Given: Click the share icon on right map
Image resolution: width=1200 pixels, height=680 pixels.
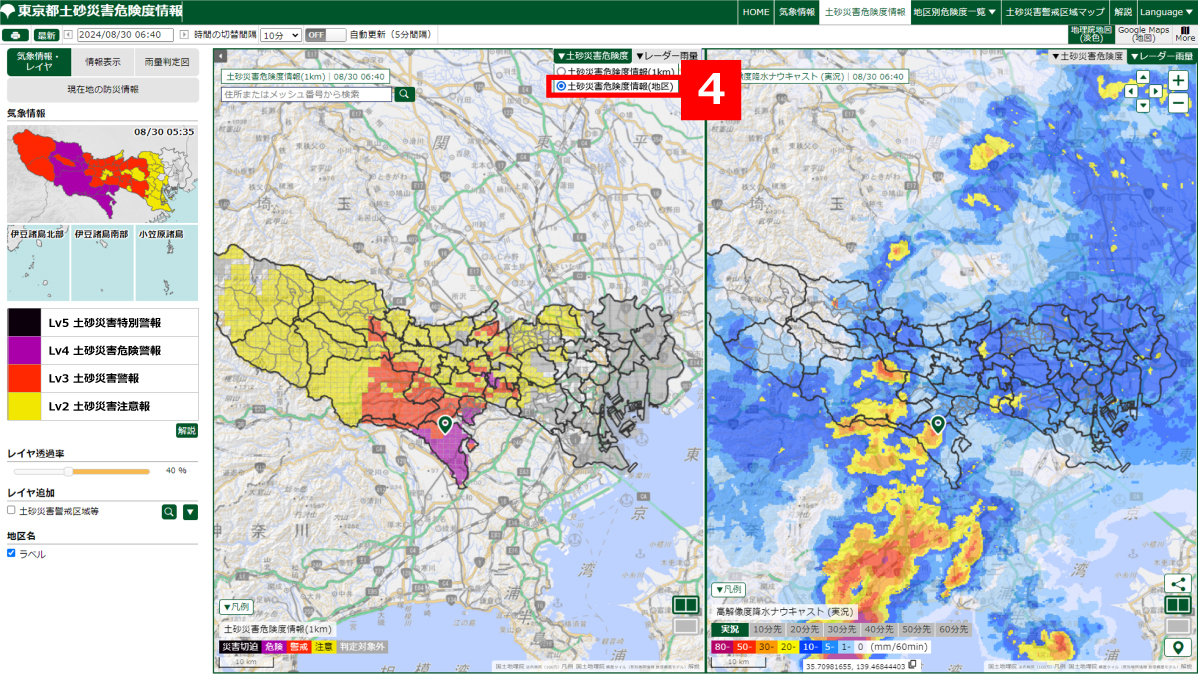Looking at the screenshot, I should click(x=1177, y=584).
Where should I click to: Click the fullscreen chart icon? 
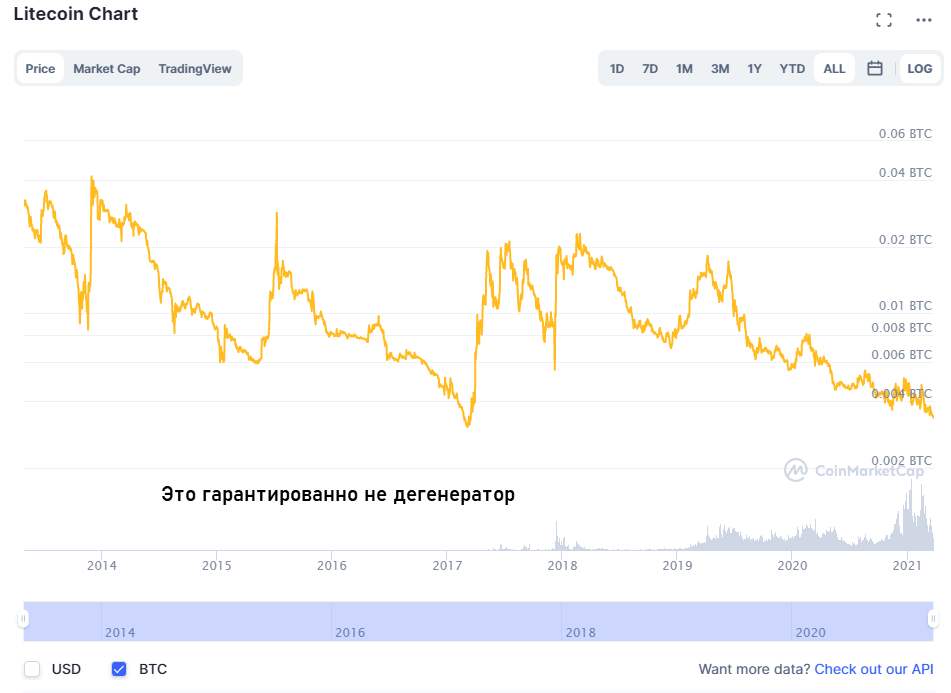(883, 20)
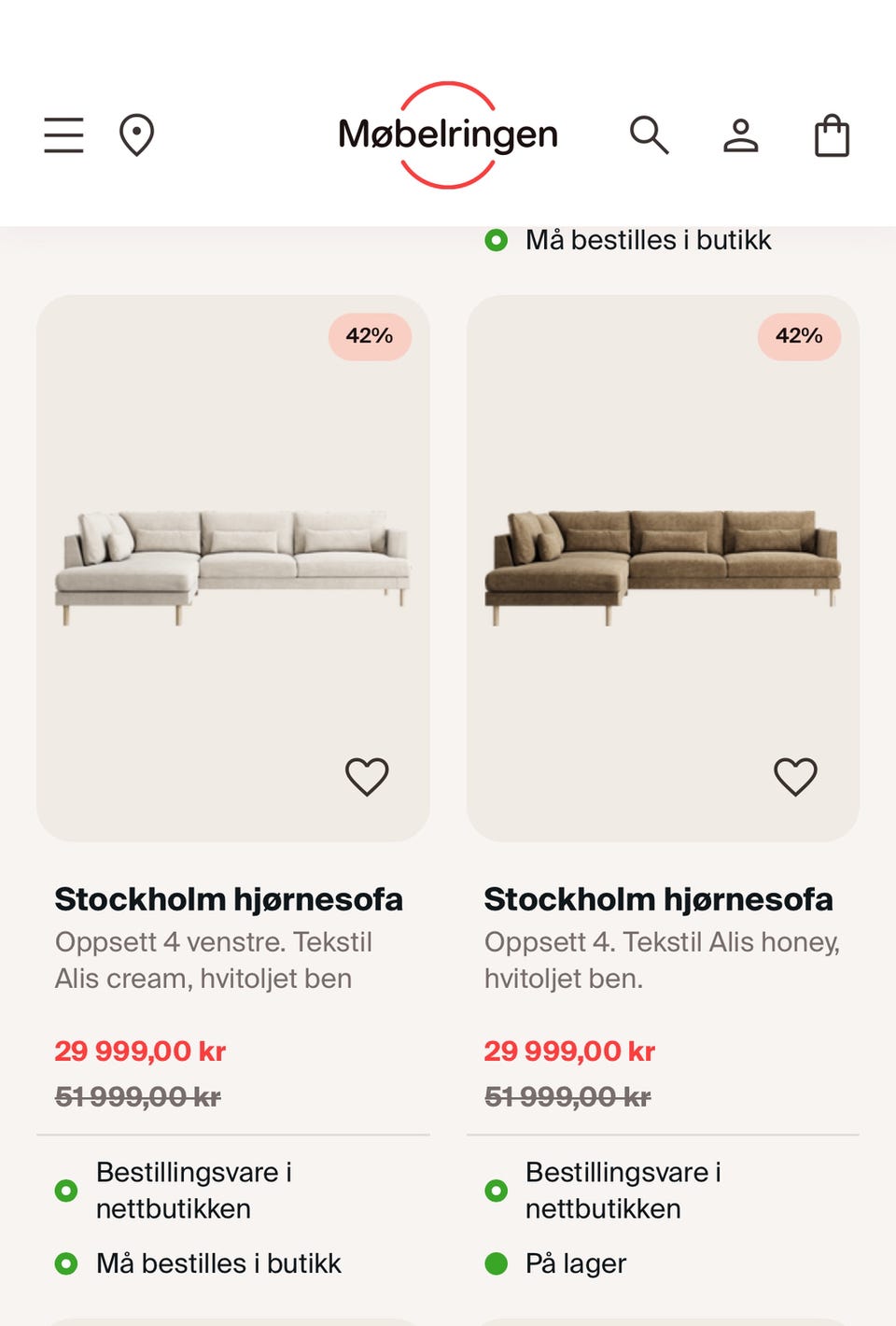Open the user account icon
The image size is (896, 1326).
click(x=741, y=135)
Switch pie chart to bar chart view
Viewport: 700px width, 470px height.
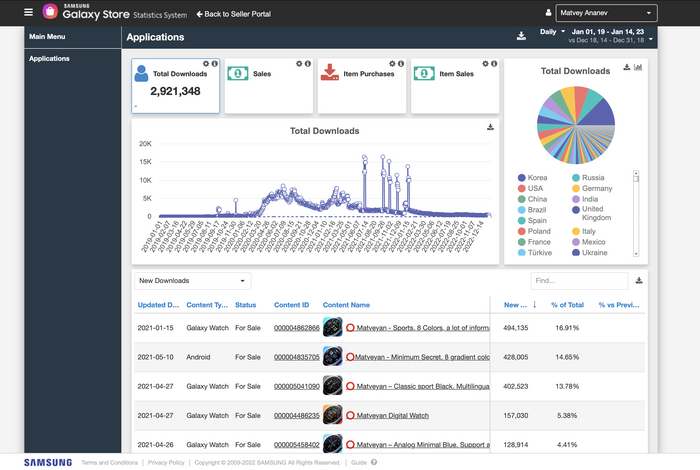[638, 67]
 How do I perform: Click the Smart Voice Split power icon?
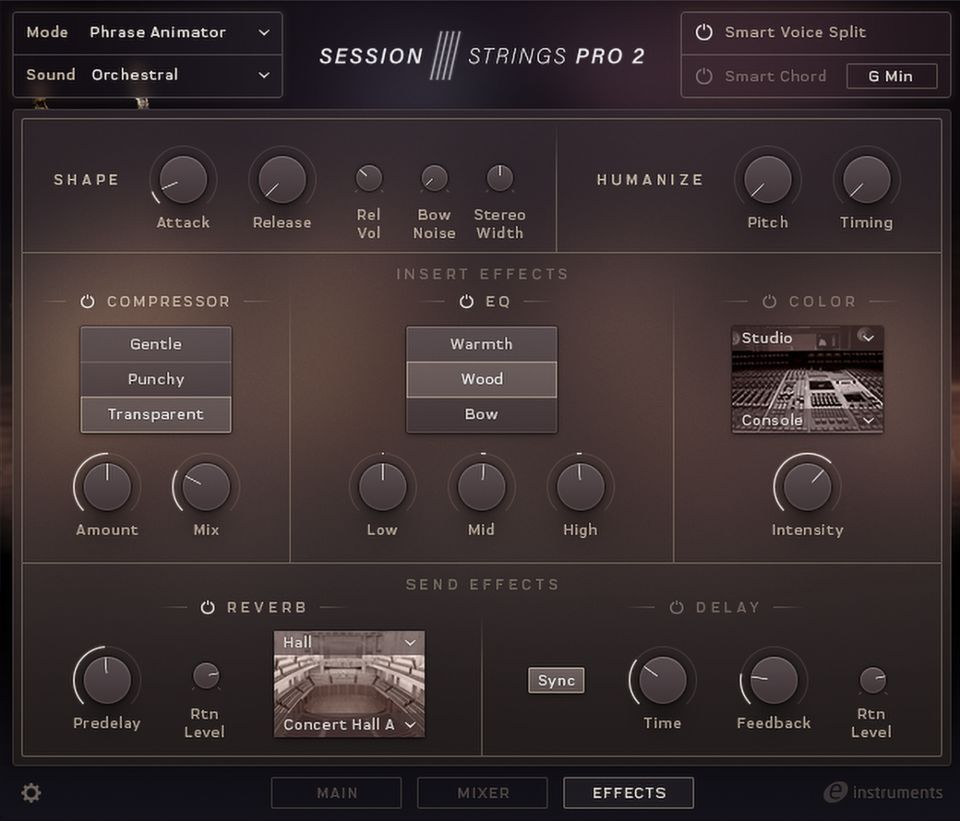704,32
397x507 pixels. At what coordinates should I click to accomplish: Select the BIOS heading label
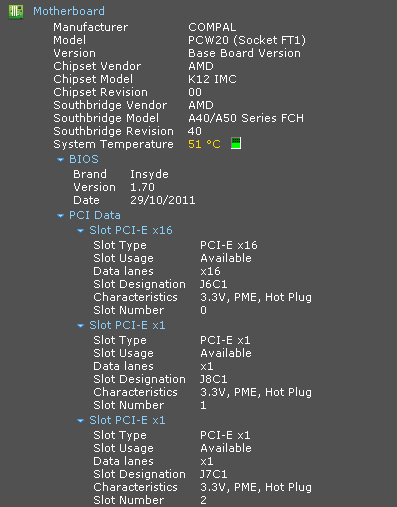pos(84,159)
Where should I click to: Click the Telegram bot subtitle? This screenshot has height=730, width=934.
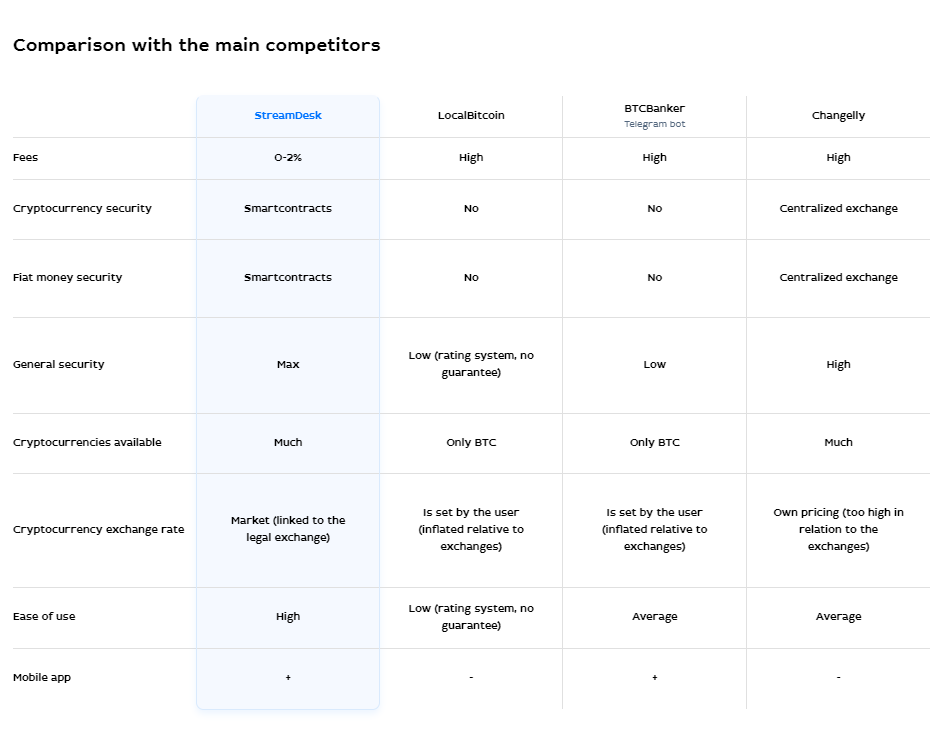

********

- TASK ITEM: Copy out the data above exactly, except the pictures.

- EXPECTED ANSWER:
Given: Click the share icon on right map
Image resolution: width=1200 pixels, height=680 pixels.
Looking at the screenshot, I should click(x=1177, y=584).
Where should I click to: Click the fullscreen chart icon? 
(883, 20)
Open the user account icon
The image size is (896, 1326).
click(x=741, y=135)
Switch pie chart to bar chart view
Viewport: 700px width, 470px height.
[638, 67]
 How do I perform: Click the Smart Voice Split power icon?
704,32
397x507 pixels. At what coordinates should I click to accomplish: Select the BIOS heading label
pos(84,159)
Where should I click to: Click the Telegram bot subtitle? This screenshot has height=730, width=934.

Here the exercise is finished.